O meu pai jamais deixou de reconhecer os pequenos e eventuais sucessos do aluno medíocre que eu sempre fui. Nessas pouquíssimas oportunidades, afagava-me a cabeça e saía-se com uma frase que repetiu praticamente durante toda a sua vida: “- É o segundo Castro Pinto! ”
Hoje, não ouço mais a voz do meu pai, o bordão que soava altissonante, repercutindo nos quatro cantos da casa da Rua Desembargador José Peregrino, 321, cujo teto o abrigou durante exatos quarenta e oito anos.
Se vivo fosse, seria a pessoa mais indicada para fazer a apresentação do fascículo sobre Castro Pinto, não obstante tivesse tudo para exceder-se pelo tom encomiástico, laudatório, com o qual certamente iria reverenciar o tio-avô ilustre. Verdade seja dita: o meu pai sempre se mostrou um perdulário em elogios àqueles que formavam o seu diminuto círculo familiar. Tanto que, mesmo diante das opiniões mais prosaicas do filho, dos netos ou de um parente remoto, não raro vislumbrava o borbulhar do gênio castropintiano. E lá se vinha com o indefectível bordão. Conquanto ingênua e até mesmo infantil, a psicologia do meu pai até que surtiu alguns efeitos no menino que eu fui. É que, a cada relato sobre o desapego de Castro Pinto às pompas do mundo, fui descobrindo – tal e qual o Drummond do poema “Infância” – que tinha em mão os ingredientes de uma história familiar muito mais bonita do que as aventuras de Robinson Crusoé. E a partir de então, Castro Pinto – o que não jurara fidelidade ao regime monárquico no ato da formatura; o que combatera com discursos flamejantes a escravidão; o que extinguira a eleição à bico de pena; o que renunciara ao governo para viver um grande e verdadeiro amor com Dona Alzira Soares, tia do arquiteto Oscar e do neurologista Paulo Niemeyer – passou a ser um dos meus pontos de referência.

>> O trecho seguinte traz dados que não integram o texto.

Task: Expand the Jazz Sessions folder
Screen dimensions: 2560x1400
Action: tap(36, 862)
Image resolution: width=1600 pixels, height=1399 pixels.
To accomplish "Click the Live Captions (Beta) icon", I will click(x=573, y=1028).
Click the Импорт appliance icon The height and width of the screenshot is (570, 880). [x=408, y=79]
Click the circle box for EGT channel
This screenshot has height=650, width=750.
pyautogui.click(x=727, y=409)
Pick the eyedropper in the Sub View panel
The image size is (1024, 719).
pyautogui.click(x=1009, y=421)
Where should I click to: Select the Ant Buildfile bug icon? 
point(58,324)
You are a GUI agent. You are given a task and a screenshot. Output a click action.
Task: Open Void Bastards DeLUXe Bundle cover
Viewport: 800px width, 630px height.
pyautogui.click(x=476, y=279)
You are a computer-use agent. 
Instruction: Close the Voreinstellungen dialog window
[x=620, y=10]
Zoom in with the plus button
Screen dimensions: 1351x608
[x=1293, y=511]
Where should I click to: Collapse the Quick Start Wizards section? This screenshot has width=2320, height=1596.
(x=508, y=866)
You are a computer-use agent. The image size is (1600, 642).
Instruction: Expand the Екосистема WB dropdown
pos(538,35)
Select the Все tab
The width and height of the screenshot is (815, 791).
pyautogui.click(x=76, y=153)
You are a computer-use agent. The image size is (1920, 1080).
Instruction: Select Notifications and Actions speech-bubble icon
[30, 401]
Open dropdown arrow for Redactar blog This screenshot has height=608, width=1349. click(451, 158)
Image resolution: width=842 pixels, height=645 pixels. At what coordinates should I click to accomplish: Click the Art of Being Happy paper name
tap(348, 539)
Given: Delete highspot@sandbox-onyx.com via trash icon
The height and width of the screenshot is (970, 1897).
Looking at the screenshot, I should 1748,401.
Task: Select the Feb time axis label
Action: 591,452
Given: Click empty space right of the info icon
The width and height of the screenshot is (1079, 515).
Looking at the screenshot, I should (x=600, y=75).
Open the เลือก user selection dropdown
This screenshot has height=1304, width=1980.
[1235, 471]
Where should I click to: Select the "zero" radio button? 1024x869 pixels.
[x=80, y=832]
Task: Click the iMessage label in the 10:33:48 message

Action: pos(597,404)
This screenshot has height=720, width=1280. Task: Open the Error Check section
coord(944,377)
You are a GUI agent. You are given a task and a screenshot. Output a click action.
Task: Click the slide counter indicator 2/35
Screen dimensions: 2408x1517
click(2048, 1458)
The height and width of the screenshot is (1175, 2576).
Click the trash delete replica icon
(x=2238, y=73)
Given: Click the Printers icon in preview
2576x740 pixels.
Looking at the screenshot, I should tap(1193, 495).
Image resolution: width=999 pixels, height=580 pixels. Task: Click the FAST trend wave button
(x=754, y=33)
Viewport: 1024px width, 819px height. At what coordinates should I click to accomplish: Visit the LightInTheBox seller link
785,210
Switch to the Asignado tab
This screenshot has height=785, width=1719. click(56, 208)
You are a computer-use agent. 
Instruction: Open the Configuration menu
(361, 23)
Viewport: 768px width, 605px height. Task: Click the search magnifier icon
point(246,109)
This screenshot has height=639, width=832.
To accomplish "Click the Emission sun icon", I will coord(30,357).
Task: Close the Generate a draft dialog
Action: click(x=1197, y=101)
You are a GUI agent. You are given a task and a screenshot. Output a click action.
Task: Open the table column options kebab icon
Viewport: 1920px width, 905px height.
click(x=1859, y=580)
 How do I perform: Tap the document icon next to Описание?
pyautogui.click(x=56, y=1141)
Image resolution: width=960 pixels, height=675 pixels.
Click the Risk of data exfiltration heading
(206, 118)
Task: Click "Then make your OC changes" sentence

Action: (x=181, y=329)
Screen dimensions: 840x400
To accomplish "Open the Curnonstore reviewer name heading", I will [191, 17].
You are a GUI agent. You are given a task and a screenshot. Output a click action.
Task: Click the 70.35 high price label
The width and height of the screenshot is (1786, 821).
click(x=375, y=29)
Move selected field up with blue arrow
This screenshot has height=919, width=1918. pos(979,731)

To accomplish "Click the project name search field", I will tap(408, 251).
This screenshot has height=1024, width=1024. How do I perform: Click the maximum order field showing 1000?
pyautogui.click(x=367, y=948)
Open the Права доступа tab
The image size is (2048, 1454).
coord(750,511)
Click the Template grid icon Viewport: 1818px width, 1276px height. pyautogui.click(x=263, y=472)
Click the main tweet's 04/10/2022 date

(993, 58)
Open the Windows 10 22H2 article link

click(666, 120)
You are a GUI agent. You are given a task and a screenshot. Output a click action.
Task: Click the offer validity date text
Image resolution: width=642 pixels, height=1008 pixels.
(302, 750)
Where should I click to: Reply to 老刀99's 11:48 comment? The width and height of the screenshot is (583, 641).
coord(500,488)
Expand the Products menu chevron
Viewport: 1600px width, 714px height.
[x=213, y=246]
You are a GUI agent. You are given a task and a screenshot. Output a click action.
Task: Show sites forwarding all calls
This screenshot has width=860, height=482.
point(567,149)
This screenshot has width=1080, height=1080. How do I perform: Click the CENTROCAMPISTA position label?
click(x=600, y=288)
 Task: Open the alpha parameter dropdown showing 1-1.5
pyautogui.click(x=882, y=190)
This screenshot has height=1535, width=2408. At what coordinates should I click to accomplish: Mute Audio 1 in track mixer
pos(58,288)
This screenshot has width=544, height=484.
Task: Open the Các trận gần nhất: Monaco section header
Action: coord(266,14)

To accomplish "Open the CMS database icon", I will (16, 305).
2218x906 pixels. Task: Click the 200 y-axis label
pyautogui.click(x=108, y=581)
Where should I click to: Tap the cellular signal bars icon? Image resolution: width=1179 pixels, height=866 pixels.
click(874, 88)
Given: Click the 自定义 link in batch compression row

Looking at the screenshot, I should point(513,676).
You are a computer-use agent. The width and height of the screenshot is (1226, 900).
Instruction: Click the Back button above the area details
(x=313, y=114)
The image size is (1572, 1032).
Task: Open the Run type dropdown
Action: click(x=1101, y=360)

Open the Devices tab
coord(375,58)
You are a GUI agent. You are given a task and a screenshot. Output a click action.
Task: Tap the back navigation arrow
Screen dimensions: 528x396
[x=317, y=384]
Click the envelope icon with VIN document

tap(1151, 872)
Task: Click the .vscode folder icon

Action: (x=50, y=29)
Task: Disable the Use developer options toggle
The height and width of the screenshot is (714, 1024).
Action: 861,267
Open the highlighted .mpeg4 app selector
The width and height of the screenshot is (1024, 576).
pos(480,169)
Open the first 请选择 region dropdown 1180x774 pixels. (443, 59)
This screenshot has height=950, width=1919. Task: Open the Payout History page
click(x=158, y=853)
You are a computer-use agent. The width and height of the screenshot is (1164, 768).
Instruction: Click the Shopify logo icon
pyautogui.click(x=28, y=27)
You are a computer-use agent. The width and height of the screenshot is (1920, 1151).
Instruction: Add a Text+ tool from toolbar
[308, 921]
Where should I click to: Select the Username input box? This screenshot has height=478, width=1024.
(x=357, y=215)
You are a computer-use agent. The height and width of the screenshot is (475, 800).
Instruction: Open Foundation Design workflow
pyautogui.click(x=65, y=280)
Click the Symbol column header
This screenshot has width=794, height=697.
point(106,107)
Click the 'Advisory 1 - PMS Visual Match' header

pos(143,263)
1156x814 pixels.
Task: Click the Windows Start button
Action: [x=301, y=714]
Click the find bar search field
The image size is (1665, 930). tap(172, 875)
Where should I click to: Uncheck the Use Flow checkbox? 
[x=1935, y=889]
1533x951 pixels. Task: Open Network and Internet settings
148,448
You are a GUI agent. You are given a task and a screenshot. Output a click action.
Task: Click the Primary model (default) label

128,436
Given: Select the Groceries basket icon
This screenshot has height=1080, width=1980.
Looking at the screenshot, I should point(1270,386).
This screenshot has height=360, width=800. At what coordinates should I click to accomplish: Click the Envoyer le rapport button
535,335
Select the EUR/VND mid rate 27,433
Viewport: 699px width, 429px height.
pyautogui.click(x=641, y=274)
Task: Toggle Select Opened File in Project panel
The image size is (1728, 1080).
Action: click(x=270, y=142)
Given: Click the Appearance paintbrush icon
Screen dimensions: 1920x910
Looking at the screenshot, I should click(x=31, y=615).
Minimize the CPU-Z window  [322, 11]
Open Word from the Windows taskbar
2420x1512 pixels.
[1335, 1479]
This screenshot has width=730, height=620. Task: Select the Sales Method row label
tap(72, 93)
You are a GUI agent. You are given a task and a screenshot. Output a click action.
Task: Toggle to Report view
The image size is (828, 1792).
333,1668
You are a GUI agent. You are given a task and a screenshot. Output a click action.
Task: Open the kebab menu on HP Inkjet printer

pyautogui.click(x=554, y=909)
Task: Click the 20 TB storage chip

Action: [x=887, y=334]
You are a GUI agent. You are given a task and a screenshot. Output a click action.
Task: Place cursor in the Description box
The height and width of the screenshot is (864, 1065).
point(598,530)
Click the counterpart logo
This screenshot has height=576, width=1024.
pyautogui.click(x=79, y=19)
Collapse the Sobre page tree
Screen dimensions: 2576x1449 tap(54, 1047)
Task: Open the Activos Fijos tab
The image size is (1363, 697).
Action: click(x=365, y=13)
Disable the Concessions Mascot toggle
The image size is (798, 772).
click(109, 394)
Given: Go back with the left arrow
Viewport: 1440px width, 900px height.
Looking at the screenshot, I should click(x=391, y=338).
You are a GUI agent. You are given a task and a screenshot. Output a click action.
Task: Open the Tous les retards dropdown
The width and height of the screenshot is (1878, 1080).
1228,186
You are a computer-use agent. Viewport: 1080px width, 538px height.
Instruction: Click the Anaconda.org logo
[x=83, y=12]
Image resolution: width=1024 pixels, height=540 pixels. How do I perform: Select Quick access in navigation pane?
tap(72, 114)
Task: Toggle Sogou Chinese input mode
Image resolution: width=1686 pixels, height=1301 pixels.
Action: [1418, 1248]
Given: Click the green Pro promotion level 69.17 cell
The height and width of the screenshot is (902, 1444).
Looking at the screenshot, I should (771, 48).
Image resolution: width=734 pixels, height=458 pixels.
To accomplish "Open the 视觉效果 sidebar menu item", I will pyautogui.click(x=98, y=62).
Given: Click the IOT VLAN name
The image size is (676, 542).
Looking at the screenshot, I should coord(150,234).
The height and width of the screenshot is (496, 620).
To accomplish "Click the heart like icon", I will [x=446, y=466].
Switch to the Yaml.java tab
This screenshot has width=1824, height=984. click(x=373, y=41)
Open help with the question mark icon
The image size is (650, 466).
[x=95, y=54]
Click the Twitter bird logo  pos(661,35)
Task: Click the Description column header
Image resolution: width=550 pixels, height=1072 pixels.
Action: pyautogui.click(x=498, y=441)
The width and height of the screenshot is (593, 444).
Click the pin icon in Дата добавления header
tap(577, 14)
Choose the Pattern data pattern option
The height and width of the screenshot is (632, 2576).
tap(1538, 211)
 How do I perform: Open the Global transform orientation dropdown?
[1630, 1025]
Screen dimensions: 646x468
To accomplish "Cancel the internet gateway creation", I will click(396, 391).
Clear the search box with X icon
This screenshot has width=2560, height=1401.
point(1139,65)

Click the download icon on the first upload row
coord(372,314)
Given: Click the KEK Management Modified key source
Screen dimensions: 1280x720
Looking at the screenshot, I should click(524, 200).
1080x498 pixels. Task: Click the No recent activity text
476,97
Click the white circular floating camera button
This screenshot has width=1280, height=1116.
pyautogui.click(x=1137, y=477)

O outro foi Samuel Duarte, a quem o meu pai às vezes chamava de “São Samuel”, por atribuir-lhe virtudes tais que o faziam pairar muito acima da condição humana. Mas nem por isso as suas posições políticas deixaram de deitar raízes profundas na terra dos homens. Foi assim quando, deputado federal, votou contra o acordo militar Brasil-Estados Unidos. Ou quando, infenso à carolice dos anos 40 e 50, defendeu a legalização do divórcio. Já como Presidente da Seção Federal da Ordem dos Advogados do Brasil, em nenhum momento tergiversou na defesa da democracia ante o arbítrio indiscriminado do regime militar. E editor-chefe da revista “Farpa”, em torno da qual reuniu nomes como os de Nelson Werneck Sodré, Otto Maria Carpeaux, Jaguar e muitos outros, não poderia ser diferente: jamais deixou de esgrimir o florete de sua ironia cáustica contra os poderosos de plantão.
Samuel Vital Duarte é o autor do fascículo sobre João Pereira de Castro Pinto. E quando escreve sobre o ex-Presidente da Paraíba, algumas vezes o faz como quem estivesse passando a limpo a sua autobiografia. Tanto que, não fosse a sua faculdade inata de conviver com os opostos, sobre ele cairia feito uma luva a seguinte “boutade” do poeta Mario Quintana: “(...) cada um só gosta de quem se parece consigo”. Acontece, porém, que as afinidades entre alguns biógrafos e biografados decorrem, quase sempre, de felizes coincidências. Coincidências que unem e nivelam os raríssimos homens de bem de todos os tempos e lugares.